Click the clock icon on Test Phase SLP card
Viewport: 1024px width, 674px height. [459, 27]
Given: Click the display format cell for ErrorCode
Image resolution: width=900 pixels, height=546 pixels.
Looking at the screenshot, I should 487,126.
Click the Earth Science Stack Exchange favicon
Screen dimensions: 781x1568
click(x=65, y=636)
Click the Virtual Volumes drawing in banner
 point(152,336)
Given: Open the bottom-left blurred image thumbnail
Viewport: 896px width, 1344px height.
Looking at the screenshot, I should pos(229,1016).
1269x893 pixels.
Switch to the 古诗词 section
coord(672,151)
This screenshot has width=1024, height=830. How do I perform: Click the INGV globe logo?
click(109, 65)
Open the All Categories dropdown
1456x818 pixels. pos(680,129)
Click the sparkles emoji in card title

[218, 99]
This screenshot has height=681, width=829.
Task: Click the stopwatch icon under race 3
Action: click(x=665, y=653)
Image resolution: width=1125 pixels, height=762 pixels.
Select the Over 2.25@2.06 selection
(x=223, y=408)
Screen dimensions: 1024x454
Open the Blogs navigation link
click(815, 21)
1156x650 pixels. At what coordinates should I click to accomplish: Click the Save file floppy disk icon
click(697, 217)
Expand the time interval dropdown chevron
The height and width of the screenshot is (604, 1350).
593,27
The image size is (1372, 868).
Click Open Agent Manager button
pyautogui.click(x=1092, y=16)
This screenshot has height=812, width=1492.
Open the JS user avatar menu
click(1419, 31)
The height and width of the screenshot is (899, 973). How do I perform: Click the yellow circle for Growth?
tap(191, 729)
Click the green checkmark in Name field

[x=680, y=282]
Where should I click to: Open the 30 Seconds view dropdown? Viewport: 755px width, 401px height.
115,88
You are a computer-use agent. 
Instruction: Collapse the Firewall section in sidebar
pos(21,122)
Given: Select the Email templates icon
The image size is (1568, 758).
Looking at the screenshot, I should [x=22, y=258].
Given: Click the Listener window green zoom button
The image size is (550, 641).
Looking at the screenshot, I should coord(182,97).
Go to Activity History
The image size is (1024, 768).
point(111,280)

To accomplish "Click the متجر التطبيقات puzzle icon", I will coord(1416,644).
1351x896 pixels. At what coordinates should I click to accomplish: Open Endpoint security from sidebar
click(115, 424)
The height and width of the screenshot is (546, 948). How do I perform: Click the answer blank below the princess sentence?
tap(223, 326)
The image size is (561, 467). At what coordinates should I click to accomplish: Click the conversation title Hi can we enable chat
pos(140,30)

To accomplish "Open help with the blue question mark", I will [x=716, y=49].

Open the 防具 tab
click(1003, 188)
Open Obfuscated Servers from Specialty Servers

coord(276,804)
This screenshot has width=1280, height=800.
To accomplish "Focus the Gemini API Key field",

> [EXERCISE AIM]: Copy all the entries above again, swapping "sidebar" for "side panel" and leaving everything else as it is.

> [WRITTEN SOLUTION]:
Click the clock icon on Test Phase SLP card
Viewport: 1024px width, 674px height. [459, 27]
Given: Click the display format cell for ErrorCode
Image resolution: width=900 pixels, height=546 pixels.
Looking at the screenshot, I should 487,126.
Click the Earth Science Stack Exchange favicon
Screen dimensions: 781x1568
click(x=65, y=636)
Click the Virtual Volumes drawing in banner
 point(152,336)
Given: Open the bottom-left blurred image thumbnail
Viewport: 896px width, 1344px height.
Looking at the screenshot, I should pos(229,1016).
1269x893 pixels.
Switch to the 古诗词 section
coord(672,151)
This screenshot has width=1024, height=830. How do I perform: Click the INGV globe logo?
click(109, 65)
Open the All Categories dropdown
1456x818 pixels. pos(680,129)
Click the sparkles emoji in card title

[218, 99]
This screenshot has height=681, width=829.
Task: Click the stopwatch icon under race 3
Action: click(x=665, y=653)
Image resolution: width=1125 pixels, height=762 pixels.
Select the Over 2.25@2.06 selection
(x=223, y=408)
Screen dimensions: 1024x454
Open the Blogs navigation link
click(815, 21)
1156x650 pixels. At what coordinates should I click to accomplish: Click the Save file floppy disk icon
click(697, 217)
Expand the time interval dropdown chevron
The height and width of the screenshot is (604, 1350).
593,27
The image size is (1372, 868).
Click Open Agent Manager button
pyautogui.click(x=1092, y=16)
This screenshot has height=812, width=1492.
Open the JS user avatar menu
click(1419, 31)
The height and width of the screenshot is (899, 973). How do I perform: Click the yellow circle for Growth?
tap(191, 729)
Click the green checkmark in Name field

[x=680, y=282]
Where should I click to: Open the 30 Seconds view dropdown? Viewport: 755px width, 401px height.
115,88
You are a computer-use agent. 
Instruction: Collapse the Firewall section in side panel
pos(21,122)
Given: Select the Email templates icon
The image size is (1568, 758).
Looking at the screenshot, I should [x=22, y=258].
Given: Click the Listener window green zoom button
The image size is (550, 641).
Looking at the screenshot, I should coord(182,97).
Go to Activity History
The image size is (1024, 768).
point(111,280)

To accomplish "Click the متجر التطبيقات puzzle icon", I will coord(1416,644).
1351x896 pixels. At what coordinates should I click to accomplish: Open Endpoint security from side panel
click(115, 424)
The height and width of the screenshot is (546, 948). How do I perform: Click the answer blank below the princess sentence?
tap(223, 326)
The image size is (561, 467). At what coordinates should I click to accomplish: Click the conversation title Hi can we enable chat
pos(140,30)

To accomplish "Open help with the blue question mark", I will [x=716, y=49].

Open the 防具 tab
click(1003, 188)
Open Obfuscated Servers from Specialty Servers

coord(276,804)
This screenshot has width=1280, height=800.
To accomplish "Focus the Gemini API Key field",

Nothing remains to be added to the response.